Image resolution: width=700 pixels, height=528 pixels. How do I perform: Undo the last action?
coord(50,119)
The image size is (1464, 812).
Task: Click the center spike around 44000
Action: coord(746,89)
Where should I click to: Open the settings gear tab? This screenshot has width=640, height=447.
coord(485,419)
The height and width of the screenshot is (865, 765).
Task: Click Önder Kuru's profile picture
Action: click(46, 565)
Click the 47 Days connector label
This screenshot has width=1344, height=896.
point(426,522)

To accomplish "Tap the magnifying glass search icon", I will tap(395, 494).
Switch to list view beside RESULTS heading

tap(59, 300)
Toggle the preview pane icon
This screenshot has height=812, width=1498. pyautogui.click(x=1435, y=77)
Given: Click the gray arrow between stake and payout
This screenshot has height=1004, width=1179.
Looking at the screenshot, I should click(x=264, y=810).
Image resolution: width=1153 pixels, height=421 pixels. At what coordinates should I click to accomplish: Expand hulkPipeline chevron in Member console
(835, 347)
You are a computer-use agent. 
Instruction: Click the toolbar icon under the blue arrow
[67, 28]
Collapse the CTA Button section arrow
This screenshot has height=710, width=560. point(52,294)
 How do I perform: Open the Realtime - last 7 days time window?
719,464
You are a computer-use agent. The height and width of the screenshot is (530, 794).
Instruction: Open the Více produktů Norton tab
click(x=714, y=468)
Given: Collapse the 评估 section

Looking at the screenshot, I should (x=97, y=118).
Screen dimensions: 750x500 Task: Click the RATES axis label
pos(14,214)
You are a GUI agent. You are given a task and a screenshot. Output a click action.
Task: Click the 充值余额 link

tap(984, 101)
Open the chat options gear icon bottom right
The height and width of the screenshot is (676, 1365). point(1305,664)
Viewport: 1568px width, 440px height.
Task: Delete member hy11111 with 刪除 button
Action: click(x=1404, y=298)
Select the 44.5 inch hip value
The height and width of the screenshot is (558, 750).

The task >>
Looking at the entries above, copy out every line in which "agent" occurs.

Reply >>
You are a computer-use agent. 
You are a computer-use agent. The height and width of the screenshot is (530, 794).
You are a GUI agent. You are given a task and a screenshot. Output a click action.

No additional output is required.